■ The task ■
Would you return the entries below exactly from the line containing "Markttermine (611, 1910)" onward, ending with the final line and including it, and nothing else?

Stored data entries
== Segment start ==

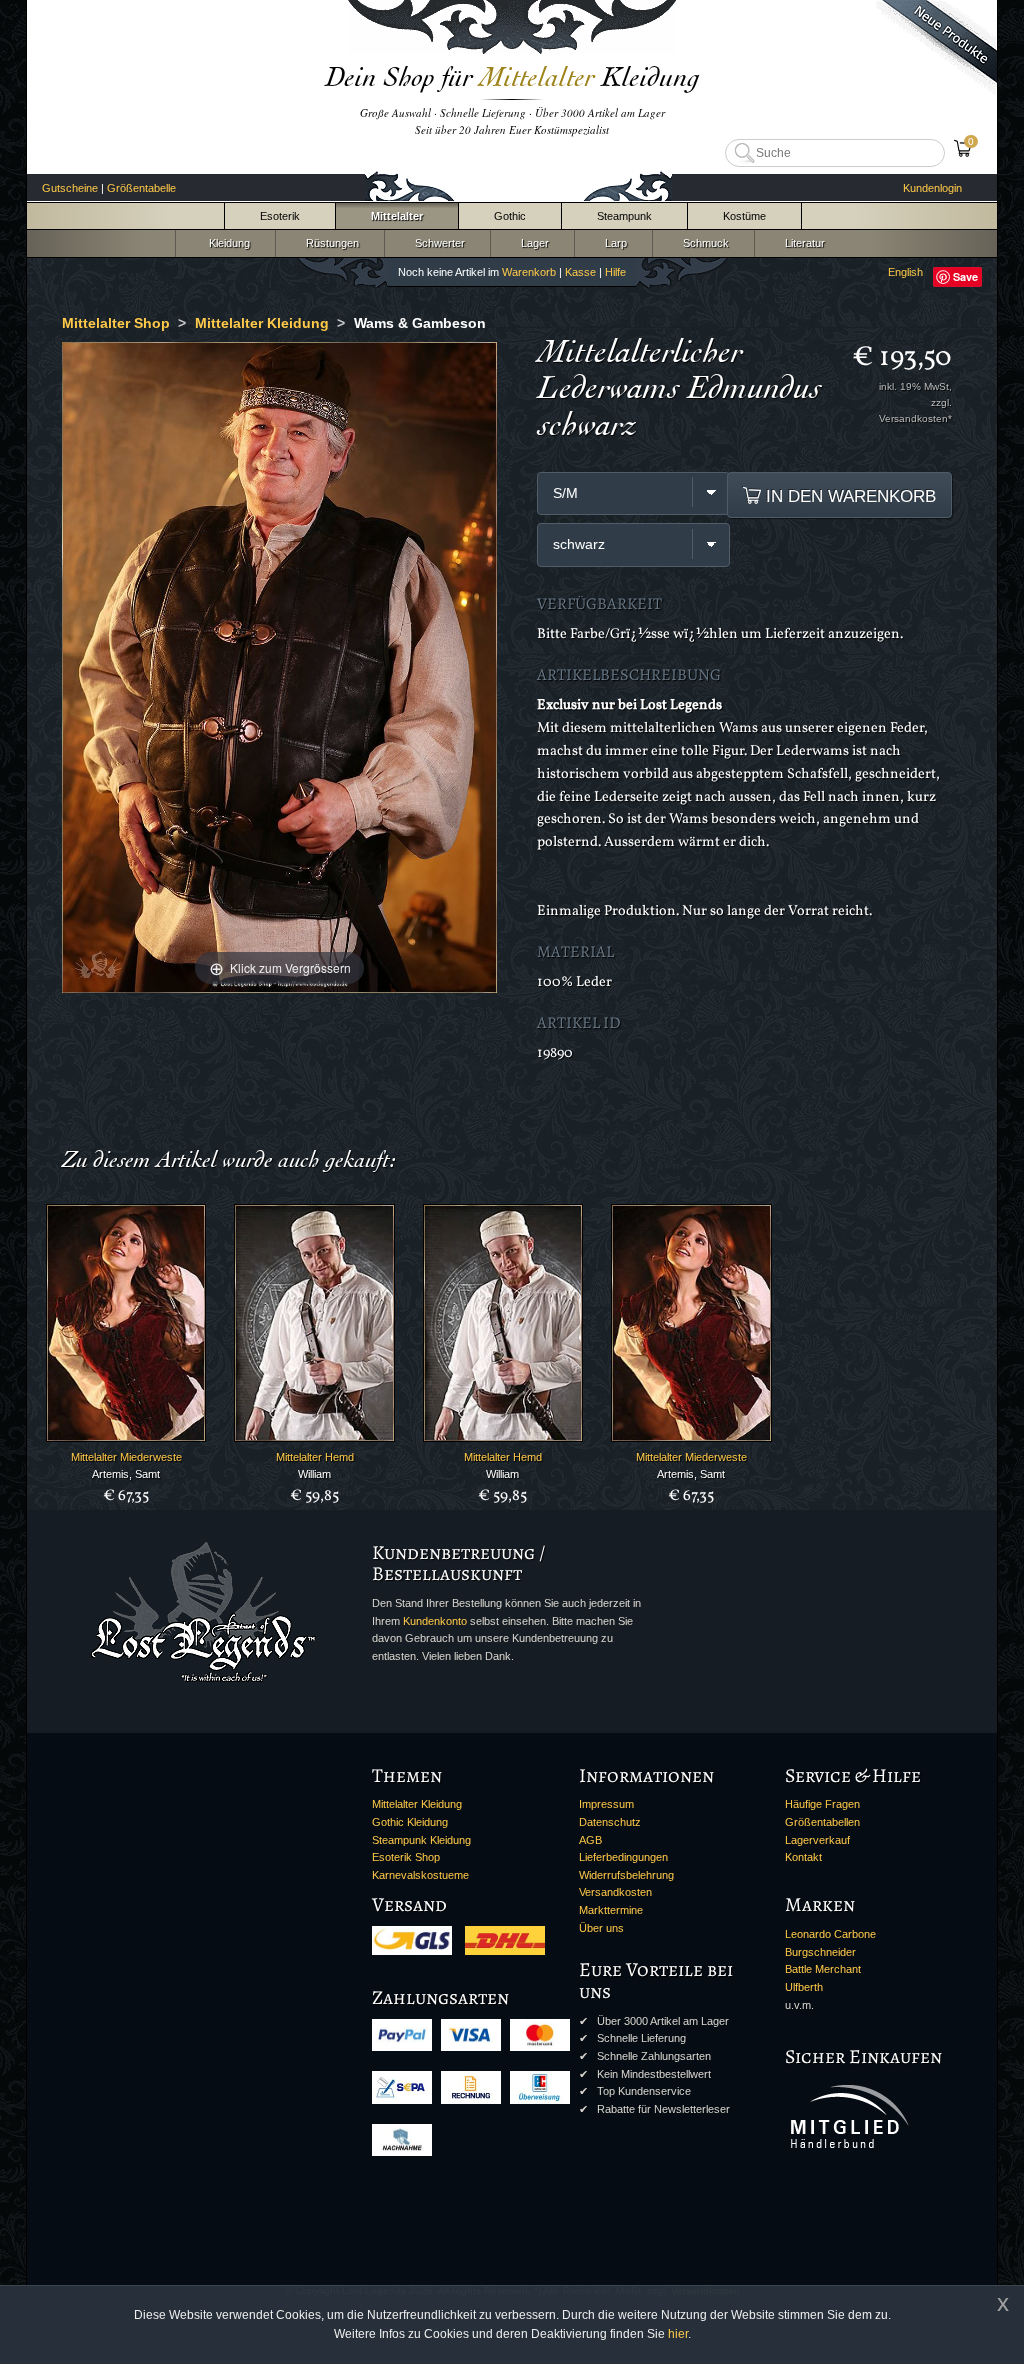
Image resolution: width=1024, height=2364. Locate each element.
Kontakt (803, 1857)
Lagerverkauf (817, 1840)
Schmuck (703, 243)
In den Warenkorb (848, 496)
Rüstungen (329, 243)
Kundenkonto (435, 1621)
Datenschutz (610, 1822)
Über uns (601, 1928)
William (314, 1474)
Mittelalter (397, 216)
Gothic (510, 216)
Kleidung (225, 243)
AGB (590, 1840)
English (905, 272)
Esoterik (280, 216)
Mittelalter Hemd (315, 1457)
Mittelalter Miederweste (126, 1457)
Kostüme (744, 216)
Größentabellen (822, 1822)
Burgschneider (820, 1952)
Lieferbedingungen (623, 1857)
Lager (532, 243)
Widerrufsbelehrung (626, 1875)
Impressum (606, 1804)
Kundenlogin (932, 188)
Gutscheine (70, 188)
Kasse (580, 272)
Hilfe (615, 272)
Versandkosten (615, 1892)
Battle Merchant (823, 1969)
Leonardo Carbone (830, 1934)
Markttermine (611, 1910)
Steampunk (624, 216)
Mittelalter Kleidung (417, 1804)
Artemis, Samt (126, 1474)
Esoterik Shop (406, 1857)
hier (678, 2334)
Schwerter (437, 243)
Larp (613, 243)
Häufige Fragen (822, 1804)
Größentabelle (141, 188)
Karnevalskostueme (420, 1875)
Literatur (802, 243)
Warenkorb (529, 272)
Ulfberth (804, 1987)
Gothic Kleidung (410, 1822)
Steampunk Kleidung (421, 1840)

== Segment end ==

■ Answer section ■
Markttermine (611, 1910)
Steampunk (624, 216)
Mittelalter Kleidung (417, 1804)
Artemis, Samt (126, 1474)
Esoterik Shop (406, 1857)
hier (678, 2334)
Schwerter (437, 243)
Larp (613, 243)
Häufige Fragen (822, 1804)
Größentabelle (141, 188)
Karnevalskostueme (420, 1875)
Literatur (802, 243)
Warenkorb (529, 272)
Ulfberth (804, 1987)
Gothic Kleidung (410, 1822)
Steampunk Kleidung (421, 1840)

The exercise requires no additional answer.